Christine Ouellet
Christine Ouellet est artiste et chercheuse en arts céramiques et nouveaux médias. Elle est détentrice d’un baccalauréat en arts visuels (nouveaux médias) ainsi que d’une maîtrise par cumul en art et esthétique de l’UQTR. Elle est présentement candidate au doctorat en études et pratiques des arts à l’UQAM à la thèse-création. Elle enseigne à la Maison des métiers d’art de Québec au programme collégial en céramique et à l’UQTR au département de la philosophie et des arts. Ses œuvres et ses recherches ont été diffusées lors de biennales d’art, d’expositions individuelles et collectives ainsi que dans le cadre de résidences de création au Québec et en France. Elle est récipiendaire de bourses, notamment celles d’initiation à la recherche au 1er cycle du FRQSC et de recherche-création au CALQ. En 2020, elle a pris part à la table ronde de l’événement La nuit des idées ayant pour thème Être vivant à l’ère de l’écoanxiété. Dans le cadre de la 6e édition du congrès Time World, elle a fait état de ses recherches sur ce que peut signifier devenir argile dans une pratique en arts céramiques. Présentement, elle se prépare à un perfectionnement en cinéma documentaire avec Jacquelyn Mills, réalisatrice de Geographies of Solitude (2022).
Projet de recherche
Mon projet de thèse-création s’inscrit dans la foulée des défis environnementaux. Artistes et chercheurs se mobilisent pour la suite du monde[1]. Certains déplorent « les dysfonctionnements entre notre société et le système naturel » (Ramade, 2007, p.32). D’autres emploient la stratégie du care (Ardenne, 2019) comme outil de réparation. Les moyens de palliation sont multiples : revalorisation de pots cassés (Santini, 2019); restauration symbolique d’un lac asséché (Vanden Eynde dans Beckenstein, 2020); considération de l’art comme agent de transformation de nos sociétés (Bourriaud, 2021). La conjoncture semble paver la voie à un changement de paradigme de l’art (Heinich, 2014) et de nos façons de cohabiter avec le vivant (Haraway, 2007).

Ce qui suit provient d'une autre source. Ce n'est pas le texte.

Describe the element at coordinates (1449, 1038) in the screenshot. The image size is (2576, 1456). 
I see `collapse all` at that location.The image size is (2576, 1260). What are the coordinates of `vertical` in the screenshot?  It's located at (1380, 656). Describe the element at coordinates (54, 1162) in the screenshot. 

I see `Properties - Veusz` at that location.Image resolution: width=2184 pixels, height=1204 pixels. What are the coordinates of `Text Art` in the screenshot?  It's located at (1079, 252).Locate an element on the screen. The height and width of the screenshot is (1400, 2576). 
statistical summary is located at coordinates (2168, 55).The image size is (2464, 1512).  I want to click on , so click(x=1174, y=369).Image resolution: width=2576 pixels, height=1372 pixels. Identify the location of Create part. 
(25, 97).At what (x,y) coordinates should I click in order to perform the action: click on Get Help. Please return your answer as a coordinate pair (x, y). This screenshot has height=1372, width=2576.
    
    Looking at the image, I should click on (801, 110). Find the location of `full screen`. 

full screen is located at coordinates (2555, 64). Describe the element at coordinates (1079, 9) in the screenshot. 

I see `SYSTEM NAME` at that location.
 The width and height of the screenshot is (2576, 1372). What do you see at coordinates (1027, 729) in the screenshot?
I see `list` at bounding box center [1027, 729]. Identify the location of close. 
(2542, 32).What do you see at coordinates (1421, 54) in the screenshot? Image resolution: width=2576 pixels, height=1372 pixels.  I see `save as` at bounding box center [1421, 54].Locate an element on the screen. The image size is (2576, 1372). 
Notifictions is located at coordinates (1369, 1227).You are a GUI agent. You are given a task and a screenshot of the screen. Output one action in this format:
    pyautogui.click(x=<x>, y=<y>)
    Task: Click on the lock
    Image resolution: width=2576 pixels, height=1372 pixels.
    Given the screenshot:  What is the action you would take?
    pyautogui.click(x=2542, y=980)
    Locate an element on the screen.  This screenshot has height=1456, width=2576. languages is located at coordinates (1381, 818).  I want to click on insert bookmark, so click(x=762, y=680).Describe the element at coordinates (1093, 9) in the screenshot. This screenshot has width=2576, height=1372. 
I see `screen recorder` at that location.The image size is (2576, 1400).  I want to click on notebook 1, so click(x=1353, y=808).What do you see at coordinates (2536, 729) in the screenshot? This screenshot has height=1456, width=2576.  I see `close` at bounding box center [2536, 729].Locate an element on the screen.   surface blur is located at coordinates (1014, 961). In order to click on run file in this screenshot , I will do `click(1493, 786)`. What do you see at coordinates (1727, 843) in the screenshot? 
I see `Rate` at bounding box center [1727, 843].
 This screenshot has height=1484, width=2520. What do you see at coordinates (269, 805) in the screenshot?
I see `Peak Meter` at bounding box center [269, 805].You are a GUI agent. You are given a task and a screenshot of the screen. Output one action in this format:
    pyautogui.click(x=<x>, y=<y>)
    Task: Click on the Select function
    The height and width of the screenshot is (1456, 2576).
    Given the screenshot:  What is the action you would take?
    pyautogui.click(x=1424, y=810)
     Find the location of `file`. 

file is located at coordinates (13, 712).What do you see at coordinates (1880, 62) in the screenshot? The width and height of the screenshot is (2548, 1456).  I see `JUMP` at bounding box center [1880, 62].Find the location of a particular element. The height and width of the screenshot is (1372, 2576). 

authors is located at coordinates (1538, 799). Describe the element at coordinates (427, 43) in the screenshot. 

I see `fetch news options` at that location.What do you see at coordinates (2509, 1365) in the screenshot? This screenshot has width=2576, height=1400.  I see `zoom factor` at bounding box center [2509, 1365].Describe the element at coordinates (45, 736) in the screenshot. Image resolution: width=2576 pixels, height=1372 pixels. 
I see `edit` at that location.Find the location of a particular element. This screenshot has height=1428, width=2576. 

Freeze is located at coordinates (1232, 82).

Ces dernières années, j’ai produit une quantité importante d’œuvres composées de milliers d’éléments de céramique, plaçant ma pratique dans une situation insoutenable. Cette tension trouve écho dans le courant de pensée de l’écosophie qui imbrique « l’environnement, [les] rapports sociaux et […] la subjectivité humaine » (Guattari, 1989, p.13). Conséquemment, j’articule mon projet autour du reconditionnement de ma pratique d’artiste céramiste par un processus de filiation à l’argile en tant que métaphore de la Terre. Cet enracinement à la matière s’accompagne d’un retour à mes origines. Bien vivante, l’argile me renseigne à la fois sur sa constitution et sur la mienne. Cette posture écologique et attentionnelle va au-delà de mes choix d’approvisionnement et des procédés de fabrication de mes œuvres. Il est question de revoir mon approche de la matière que j’ai dorénavant du mal à nommer matériau. Je m’intéresse à son milieu de vie et au respect qu’elle instaure à son contact. L’expérience de terrain, c’est « se laisser instruire par le monde » (p.20) nous dit Tim Ingold (2017). Dans le sillage de l’anthropologue, je me demande dans quelle mesure l’expérience sensible du lieu et de la matière peut soutenir le renouveau que je cherche à insuffler à ma pratique. Je me questionne sur de nouvelles façons de présenter l’avancement de mes recherches. Je m’intéresse notamment à la transposition d’une forme d’art à une autre ainsi qu’à l’approche documentaire de mon processus de prospection et de collecte. Mon intention est d’archiver des traces sonores et photographiques de mes excursions sur le terrain et d’expérimenter leur mise en relation avec mes artefacts inspirés du milieu de vie de l’argile.
[1] Titre évocateur du film documentaire de Pierre Perrault et Michel Brault réalisé en 1962 et produit par l’Office national du film.